Work to do:
Copy out word for word everything in the records below, from the line containing "The width and height of the screenshot is (580, 314)." down to the line containing "tap(187, 118)", including both of those lines.

[Data pulled from a collection]
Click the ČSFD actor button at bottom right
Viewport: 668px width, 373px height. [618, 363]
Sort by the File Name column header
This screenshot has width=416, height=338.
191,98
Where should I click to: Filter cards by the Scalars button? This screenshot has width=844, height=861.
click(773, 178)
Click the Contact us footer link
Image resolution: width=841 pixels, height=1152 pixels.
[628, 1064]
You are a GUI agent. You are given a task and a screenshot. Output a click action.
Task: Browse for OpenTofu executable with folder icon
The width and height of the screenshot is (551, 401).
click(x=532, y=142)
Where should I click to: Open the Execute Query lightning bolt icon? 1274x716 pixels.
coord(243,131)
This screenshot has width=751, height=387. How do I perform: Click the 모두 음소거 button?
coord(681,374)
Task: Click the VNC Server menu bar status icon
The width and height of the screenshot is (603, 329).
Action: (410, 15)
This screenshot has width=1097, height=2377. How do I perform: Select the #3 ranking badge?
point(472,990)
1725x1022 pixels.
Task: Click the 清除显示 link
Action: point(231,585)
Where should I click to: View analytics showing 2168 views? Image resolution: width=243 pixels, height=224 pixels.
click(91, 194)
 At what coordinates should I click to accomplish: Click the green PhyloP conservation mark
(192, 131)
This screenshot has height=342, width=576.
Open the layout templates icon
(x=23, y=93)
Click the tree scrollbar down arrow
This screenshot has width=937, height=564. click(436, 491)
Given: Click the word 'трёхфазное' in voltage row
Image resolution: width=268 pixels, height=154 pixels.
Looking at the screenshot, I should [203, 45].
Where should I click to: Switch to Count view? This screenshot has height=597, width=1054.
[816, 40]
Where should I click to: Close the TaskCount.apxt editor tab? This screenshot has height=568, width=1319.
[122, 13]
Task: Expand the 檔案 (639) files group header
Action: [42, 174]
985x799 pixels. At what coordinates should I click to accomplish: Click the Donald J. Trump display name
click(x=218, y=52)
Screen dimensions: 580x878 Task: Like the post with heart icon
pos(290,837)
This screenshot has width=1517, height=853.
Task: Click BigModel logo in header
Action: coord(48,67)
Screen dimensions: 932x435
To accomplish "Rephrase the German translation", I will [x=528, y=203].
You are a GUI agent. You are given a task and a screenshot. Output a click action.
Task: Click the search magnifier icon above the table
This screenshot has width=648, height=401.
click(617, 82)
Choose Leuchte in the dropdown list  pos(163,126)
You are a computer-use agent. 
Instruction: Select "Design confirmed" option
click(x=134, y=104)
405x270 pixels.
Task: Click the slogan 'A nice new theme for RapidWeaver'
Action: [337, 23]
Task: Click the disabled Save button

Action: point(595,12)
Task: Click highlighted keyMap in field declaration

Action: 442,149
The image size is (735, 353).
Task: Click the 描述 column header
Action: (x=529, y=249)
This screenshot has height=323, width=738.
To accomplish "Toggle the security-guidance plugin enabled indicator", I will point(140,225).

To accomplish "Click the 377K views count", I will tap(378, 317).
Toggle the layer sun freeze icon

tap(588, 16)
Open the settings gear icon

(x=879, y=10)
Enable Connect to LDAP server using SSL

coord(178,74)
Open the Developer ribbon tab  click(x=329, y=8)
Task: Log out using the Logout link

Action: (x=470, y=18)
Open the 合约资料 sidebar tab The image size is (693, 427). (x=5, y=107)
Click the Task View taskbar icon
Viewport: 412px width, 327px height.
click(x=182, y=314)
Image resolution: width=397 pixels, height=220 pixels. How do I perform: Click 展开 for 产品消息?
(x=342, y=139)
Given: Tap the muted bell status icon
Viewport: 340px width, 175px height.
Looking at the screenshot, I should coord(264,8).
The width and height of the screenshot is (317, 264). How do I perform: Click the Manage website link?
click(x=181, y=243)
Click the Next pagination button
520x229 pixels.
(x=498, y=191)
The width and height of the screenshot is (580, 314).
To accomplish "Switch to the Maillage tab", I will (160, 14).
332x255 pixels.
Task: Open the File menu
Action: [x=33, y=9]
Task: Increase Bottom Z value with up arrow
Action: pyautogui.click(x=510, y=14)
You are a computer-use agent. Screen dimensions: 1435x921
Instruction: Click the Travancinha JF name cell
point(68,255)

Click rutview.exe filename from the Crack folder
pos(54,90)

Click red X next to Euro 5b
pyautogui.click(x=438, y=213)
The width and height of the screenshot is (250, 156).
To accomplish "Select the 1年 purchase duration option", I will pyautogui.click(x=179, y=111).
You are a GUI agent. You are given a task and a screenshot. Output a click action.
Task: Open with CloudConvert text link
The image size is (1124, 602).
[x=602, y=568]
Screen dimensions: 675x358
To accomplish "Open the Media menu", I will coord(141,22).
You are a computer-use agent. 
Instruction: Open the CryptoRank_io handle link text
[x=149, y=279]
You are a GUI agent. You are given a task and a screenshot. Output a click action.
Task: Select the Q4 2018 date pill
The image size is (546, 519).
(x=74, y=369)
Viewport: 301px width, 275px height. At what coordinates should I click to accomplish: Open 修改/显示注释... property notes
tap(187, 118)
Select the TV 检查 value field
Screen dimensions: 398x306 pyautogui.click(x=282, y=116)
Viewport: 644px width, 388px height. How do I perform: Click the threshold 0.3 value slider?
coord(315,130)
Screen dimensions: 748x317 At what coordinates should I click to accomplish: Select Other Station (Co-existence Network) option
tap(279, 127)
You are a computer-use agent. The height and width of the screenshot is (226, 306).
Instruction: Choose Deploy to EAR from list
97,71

Task result:
The width and height of the screenshot is (580, 314).
To accomplish "Switch to the Maillage tab", I will (160, 14).
332x255 pixels.
Task: Open the File menu
Action: [x=33, y=9]
Task: Increase Bottom Z value with up arrow
Action: pyautogui.click(x=510, y=14)
You are a computer-use agent. Screen dimensions: 1435x921
Instruction: Click the Travancinha JF name cell
point(68,255)

Click rutview.exe filename from the Crack folder
pos(54,90)

Click red X next to Euro 5b
pyautogui.click(x=438, y=213)
The width and height of the screenshot is (250, 156).
To accomplish "Select the 1年 purchase duration option", I will pyautogui.click(x=179, y=111).
You are a GUI agent. You are given a task and a screenshot. Output a click action.
Task: Open with CloudConvert text link
The image size is (1124, 602).
[x=602, y=568]
Screen dimensions: 675x358
To accomplish "Open the Media menu", I will coord(141,22).
You are a computer-use agent. 
Instruction: Open the CryptoRank_io handle link text
[x=149, y=279]
You are a GUI agent. You are given a task and a screenshot. Output a click action.
Task: Select the Q4 2018 date pill
The image size is (546, 519).
(x=74, y=369)
Viewport: 301px width, 275px height. At what coordinates should I click to accomplish: Open 修改/显示注释... property notes
tap(187, 118)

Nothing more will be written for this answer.